Although the nerve centre of the building is at the front, where containers are loaded and unloaded, products are packed and sorted and where offices can be found, the back might be less busy, but it’s no less important. Twenty-four halls, equipped with mobile racks five high and with an in-built transport system: this is where the pallets with the products can be found. “We have the space, but we have to be clever to optimally utilise the space.” Order pickers are guided by a computer screen that limits the number of fork-lift trucks as much as possible.

To increase processing time, signing in lorries has been automated. The transporter announces a lorry, after which the driver presents themselves with a pass at the gate. When the lorry is at the gate, the order pickers are automatically put to work to ready the products. This technique is already much used in other sectors, but it’s new in the fresh produce sector. “We’re really ahead of our time with this in the cooling and freezing sector. In an ideal world we’d speed up the processing times this way, but in practice it turned out to be more stubborn.”

Delays at the terminal
Marco mostly mentions external factors that played their parts since the opening of the cold store. “A lot has changed in the logistics of the Netherlands, so that terminals don’t function optimally,” he explains. Delayed boats, cyber attacks, slow-down actions and strikes at the terminals resulted in delays when unloading containers. The barge, which was to call on multiple terminals to collect various containers, arrived at Cool Port with a delay.
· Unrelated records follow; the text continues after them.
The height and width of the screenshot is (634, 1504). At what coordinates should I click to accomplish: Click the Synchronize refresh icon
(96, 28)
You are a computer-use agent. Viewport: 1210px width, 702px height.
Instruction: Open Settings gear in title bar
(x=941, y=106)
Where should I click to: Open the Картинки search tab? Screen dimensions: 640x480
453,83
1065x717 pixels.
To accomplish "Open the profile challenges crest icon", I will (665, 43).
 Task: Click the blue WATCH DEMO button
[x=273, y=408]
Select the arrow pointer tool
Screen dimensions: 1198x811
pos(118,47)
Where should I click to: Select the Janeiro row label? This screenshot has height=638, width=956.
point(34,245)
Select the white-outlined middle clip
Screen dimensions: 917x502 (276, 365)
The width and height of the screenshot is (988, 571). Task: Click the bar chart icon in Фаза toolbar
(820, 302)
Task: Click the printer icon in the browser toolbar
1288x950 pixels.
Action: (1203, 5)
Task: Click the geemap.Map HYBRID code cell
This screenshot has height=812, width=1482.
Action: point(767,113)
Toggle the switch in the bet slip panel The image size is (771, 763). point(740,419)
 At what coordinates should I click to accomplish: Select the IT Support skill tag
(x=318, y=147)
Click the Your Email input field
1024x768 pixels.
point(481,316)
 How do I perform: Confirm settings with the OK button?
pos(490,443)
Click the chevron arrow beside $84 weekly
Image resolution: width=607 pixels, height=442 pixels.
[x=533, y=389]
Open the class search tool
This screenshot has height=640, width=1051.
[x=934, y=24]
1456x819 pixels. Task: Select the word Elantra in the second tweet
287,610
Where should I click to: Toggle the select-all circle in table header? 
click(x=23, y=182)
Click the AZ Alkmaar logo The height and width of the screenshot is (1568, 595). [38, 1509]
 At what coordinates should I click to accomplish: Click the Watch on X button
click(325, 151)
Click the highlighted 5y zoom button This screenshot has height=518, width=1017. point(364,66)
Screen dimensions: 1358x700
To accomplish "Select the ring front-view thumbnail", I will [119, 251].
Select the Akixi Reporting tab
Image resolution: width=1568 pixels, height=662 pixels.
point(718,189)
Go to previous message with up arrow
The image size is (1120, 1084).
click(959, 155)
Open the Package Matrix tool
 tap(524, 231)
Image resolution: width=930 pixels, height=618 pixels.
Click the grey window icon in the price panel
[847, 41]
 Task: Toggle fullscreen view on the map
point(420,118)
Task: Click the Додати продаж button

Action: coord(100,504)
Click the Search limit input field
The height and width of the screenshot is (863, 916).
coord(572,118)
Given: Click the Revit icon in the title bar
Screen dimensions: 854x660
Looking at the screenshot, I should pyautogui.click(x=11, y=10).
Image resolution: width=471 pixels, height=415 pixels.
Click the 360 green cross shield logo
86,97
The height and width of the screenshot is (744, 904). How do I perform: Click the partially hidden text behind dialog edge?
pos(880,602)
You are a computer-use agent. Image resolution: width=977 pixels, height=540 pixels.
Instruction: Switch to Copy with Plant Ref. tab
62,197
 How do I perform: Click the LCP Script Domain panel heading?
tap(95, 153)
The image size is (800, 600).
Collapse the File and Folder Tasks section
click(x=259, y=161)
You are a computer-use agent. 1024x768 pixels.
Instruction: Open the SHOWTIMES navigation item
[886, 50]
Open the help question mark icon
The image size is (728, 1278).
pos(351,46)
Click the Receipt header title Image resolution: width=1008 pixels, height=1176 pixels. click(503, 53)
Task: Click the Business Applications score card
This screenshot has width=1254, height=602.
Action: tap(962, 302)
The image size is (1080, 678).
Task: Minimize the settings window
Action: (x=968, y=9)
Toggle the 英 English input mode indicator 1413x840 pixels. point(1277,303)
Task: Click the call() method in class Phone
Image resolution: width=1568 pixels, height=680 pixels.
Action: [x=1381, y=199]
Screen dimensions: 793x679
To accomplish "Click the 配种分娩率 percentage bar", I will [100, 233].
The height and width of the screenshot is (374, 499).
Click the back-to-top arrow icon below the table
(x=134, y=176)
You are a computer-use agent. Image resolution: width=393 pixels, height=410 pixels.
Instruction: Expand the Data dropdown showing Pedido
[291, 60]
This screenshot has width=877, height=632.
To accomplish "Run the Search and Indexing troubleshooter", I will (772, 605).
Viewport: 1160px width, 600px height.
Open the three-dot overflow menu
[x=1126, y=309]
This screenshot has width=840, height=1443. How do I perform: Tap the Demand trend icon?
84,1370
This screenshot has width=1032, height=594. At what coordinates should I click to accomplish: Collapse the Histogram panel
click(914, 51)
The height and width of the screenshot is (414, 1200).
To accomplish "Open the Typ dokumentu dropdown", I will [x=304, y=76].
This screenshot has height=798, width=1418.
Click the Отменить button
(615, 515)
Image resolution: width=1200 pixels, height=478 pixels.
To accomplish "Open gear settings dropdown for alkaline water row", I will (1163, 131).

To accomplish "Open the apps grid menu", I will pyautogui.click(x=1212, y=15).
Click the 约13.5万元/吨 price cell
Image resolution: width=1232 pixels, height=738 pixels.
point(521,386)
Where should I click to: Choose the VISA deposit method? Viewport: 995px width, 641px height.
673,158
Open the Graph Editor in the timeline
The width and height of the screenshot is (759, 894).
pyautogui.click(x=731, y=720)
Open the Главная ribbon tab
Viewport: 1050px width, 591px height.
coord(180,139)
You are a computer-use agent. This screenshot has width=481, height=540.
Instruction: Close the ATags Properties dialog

On top of that, terminals sometimes have trouble handling the enormous amounts of containers arriving at the same time because of the larger number of ocean giants and alliances of shipping companies. “Because of this increase in scale, the terminals become congested,” Marco explains.

“Because of these external factors that are thwarting us, our warehouse was looked at differently,” Marco says. However, the external factors also affected other logistic parties. “GroentenFruit Huis combined with the Rotterdam Port Authority and other stakeholders started a discussion group that we’re also part of, to prevent these delays and talk to the terminals.” One solution for Cool Port is the point-point connection from the container terminal to Cool Port, which could, however, be further fine-tuned.

While barges loaded containers at multiple terminals in the past, that connection has now been converted into a direct connection between the terminals and Cool Port. In the original plans, more than 95 per cent of the containers would have been transported to Cool Port by barge. “In the early stages we did 40 to 50 per cent via water, we’re now at 75 per cent,” he continues.

Bumpy road
Besides external factors, it also took time to properly adjust internal processes. “A new machine isn’t set up at once,” Marco says. “The road was rather bumpy in the first few months. We had to meet customers’ expectations, but we weren’t always capable of that.” New EDI systems had to be fine-tuned on both sides (customer and Cool Port), pressure on the labour market was felt, and the automatic gate didn’t work as planned. “Transporters have to book slots, but they also had to fine-tune that. In the world of fresh produce, where time is a critical factor, scepticism is quick to rear its head.”

That period is now in the past, Marco emphasises. “We’re working very hard on a continued optimisation, and are therefore now in stabler and smoother waters. We’ve also noticed this from customers who are voicing their confidence in us.” The volumes that are being handled satisfy parties, and the ambition for Cool Port 2 is one step closer because of this.